--- Start Selected passage ---

Warning: Can't synchronize with repository "(default)" (Unsupported version control system "svn": No module named svn). Look in the Trac log for more information.

Ticket #2438 (closed defect: fixed)

Opened 5 years ago

Last modified 4 years ago

Authentication of non-ascii user names does not work in TG 2.x

Reported by: chrisz Owned by: Gustavo
Priority: high Milestone: 2.1rc1
Component: TurboGears Version: trunk
Severity: major Keywords: repoze.who identity
Cc:

Description

This actually seems to be a problem of the repoze.who stack, but it affects TurboGears 2.x and we should push for a fix.

The problem is that repoze.who keeps the login as an encoded byte string (usually utf-8), while the default TurboGears user model class stores the user name as unicode.

This results in deprecation warnings from SQLAlchemy for ascii user names and failures for non-ascii user names.

There is a replacement for repoze.who.plugins.sa called  repoze.who.plugins.sqlalchemy which converts the input to unicode before accessing the database, but I'm not sure that this will fix the issue, since the conversion is done with a simple unicode() call without specifying any encoding. This would still fail for any non-ascii input. We shouldn't assume any default input encoding, since both utf-8 and latin-1 are pretty popular.

--- End Selected passage ---

*Exercise instructions*.
a) Summarize the ticket in two sentences.
b) Transcribe the ticket word for word, starting at "Reported by: chrisz" and ending at "name as unicode.".

--- Start Supplied material ---

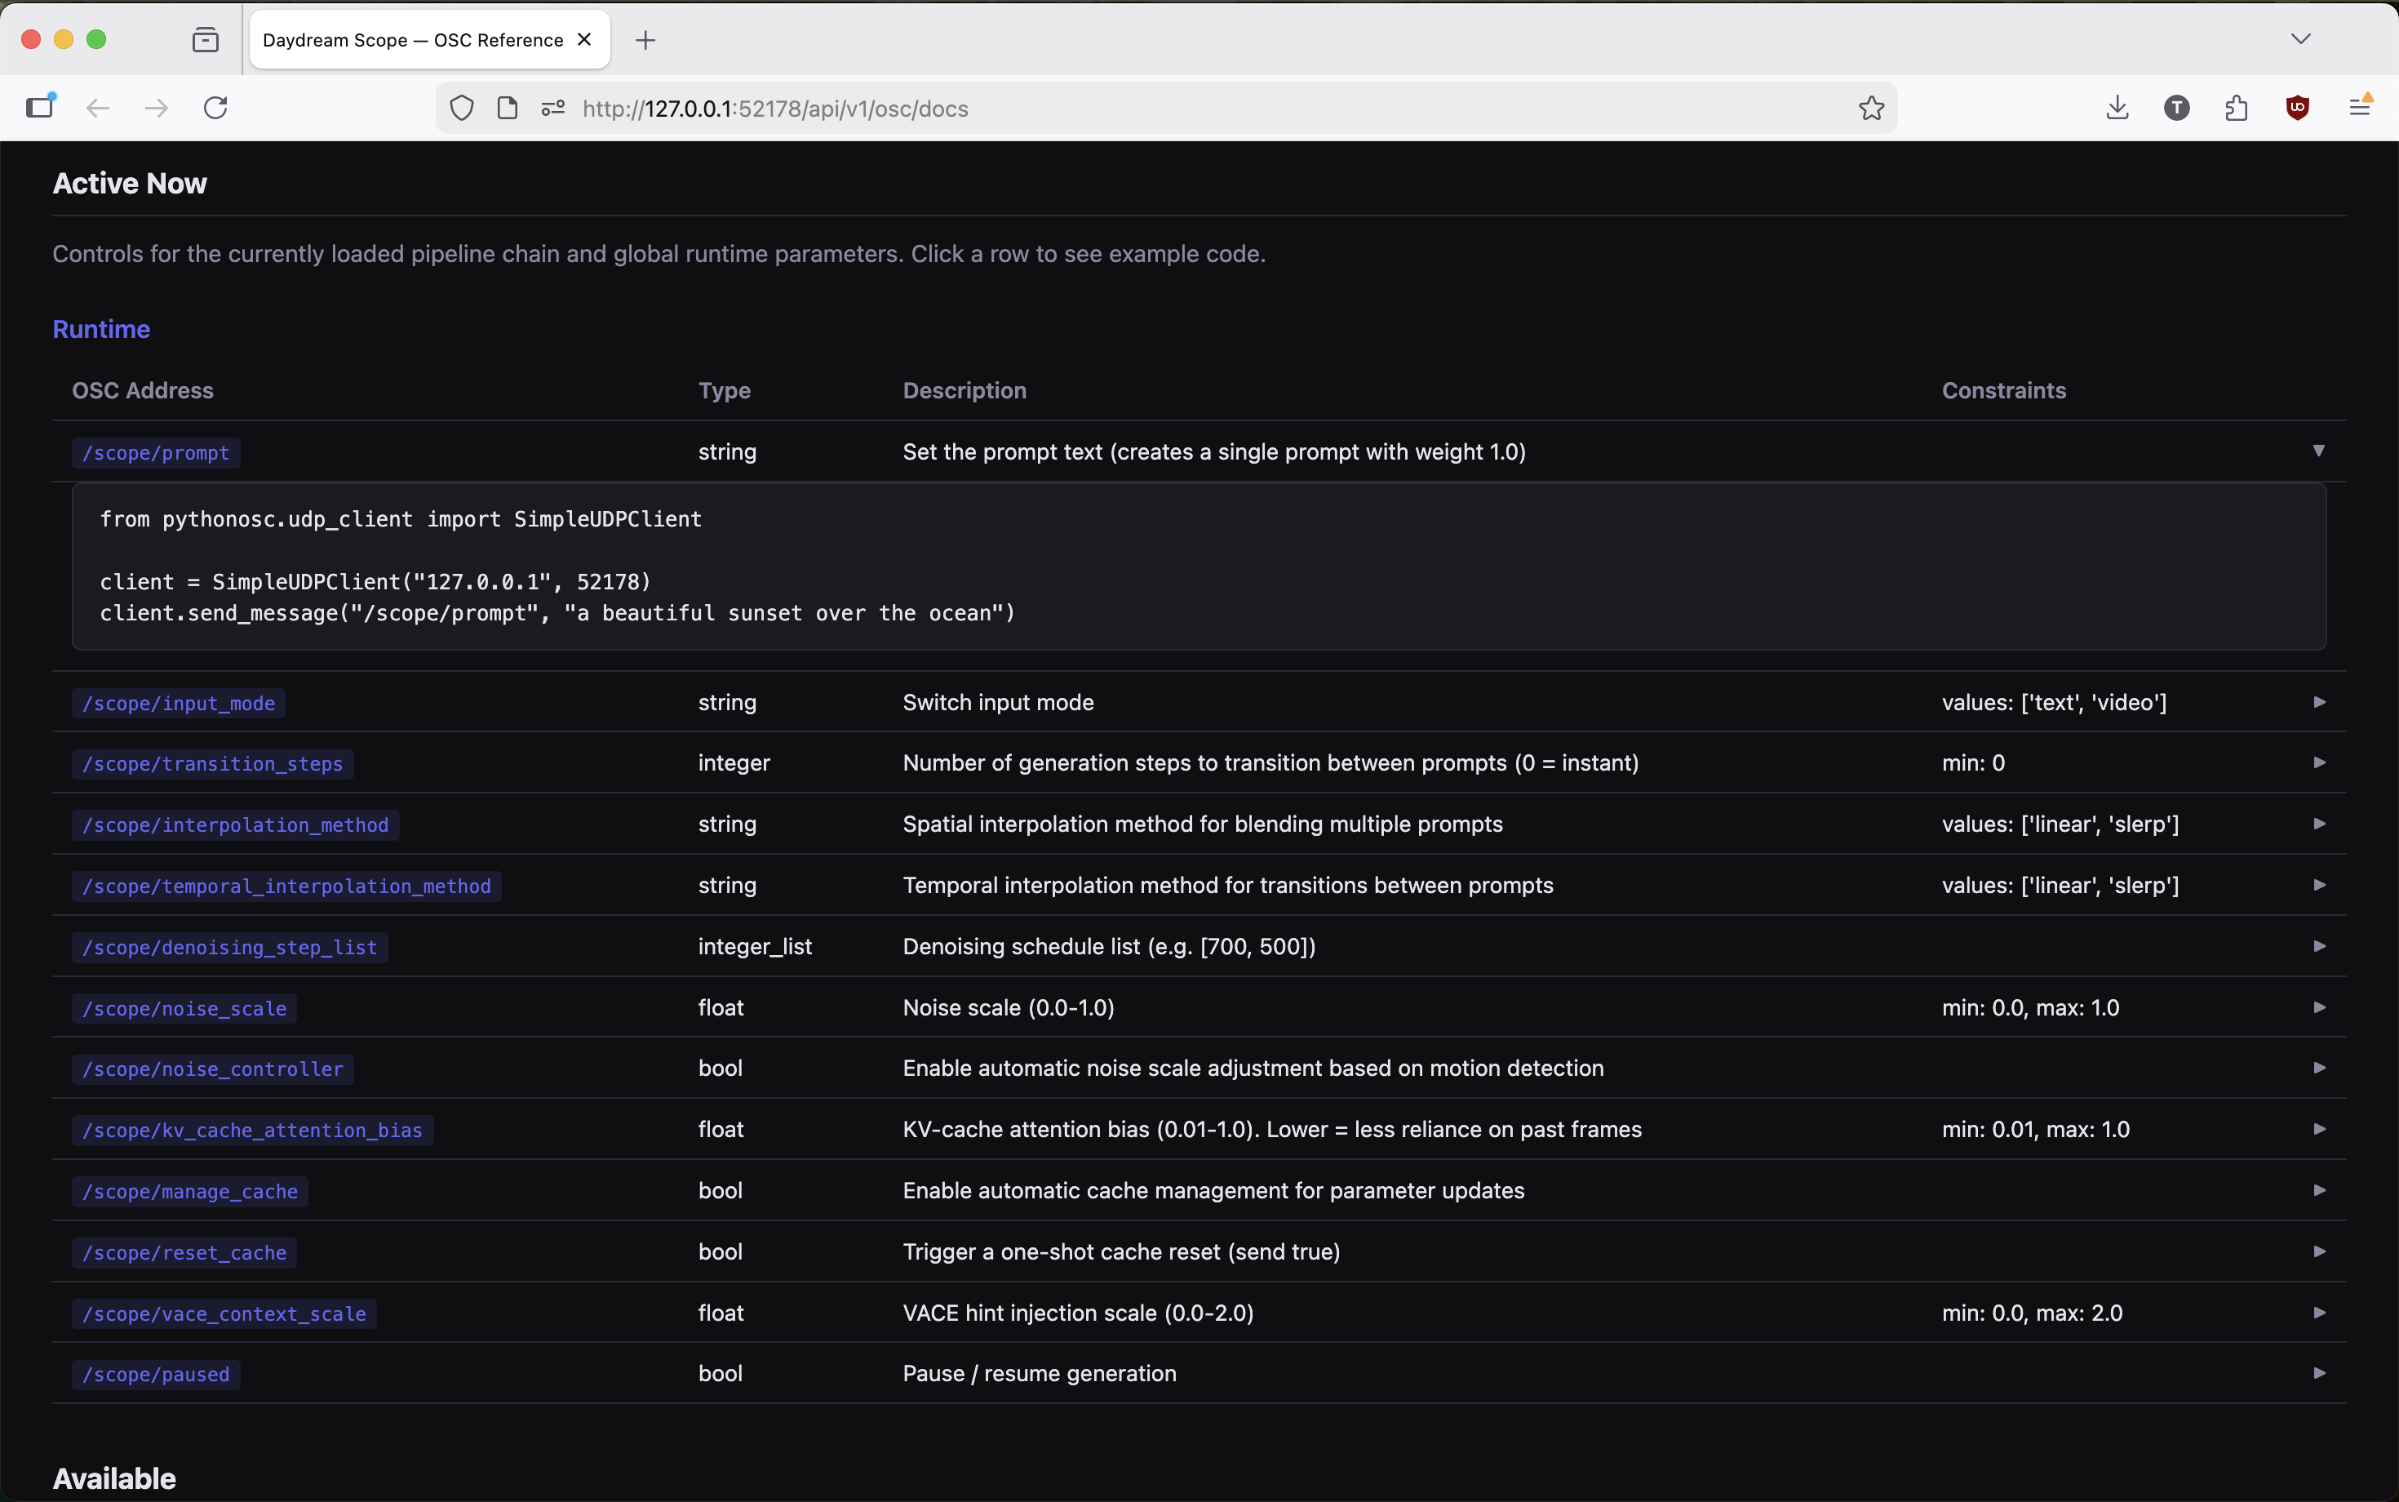Open the hamburger application menu

coord(2359,108)
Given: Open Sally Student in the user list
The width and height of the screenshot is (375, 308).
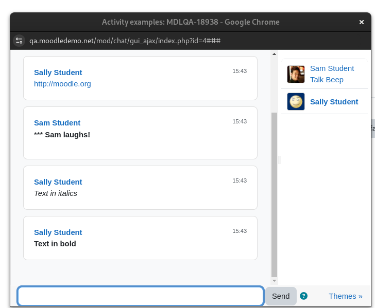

--- End Supplied material ---

*Outputs in order*.
a) The ticket reports that authenticating non-ascii user names does not work in TurboGears 2.x because repoze.who keeps the login as an encoded byte string, while the default TurboGears user model stores the user name as unicode; this causes SQLAlchemy deprecation warnings for ascii names and failures for non-ascii ones. A replacement plugin, repoze.who.plugins.sqlalchemy, converts the input to unicode, but the reporter is not sure it fixes the issue because it uses a simple unicode() call without specifying any encoding, and argues that no default input encoding should be assumed since both utf-8 and latin-1 are popular.

b)
Reported by: chrisz Owned by: Gustavo
Priority: high Milestone: 2.1rc1
Component: TurboGears Version: trunk
Severity: major Keywords: repoze.who identity
Cc:

Description

This actually seems to be a problem of the repoze.who stack, but it affects TurboGears 2.x and we should push for a fix.

The problem is that repoze.who keeps the login as an encoded byte string (usually utf-8), while the default TurboGears user model class stores the user name as unicode.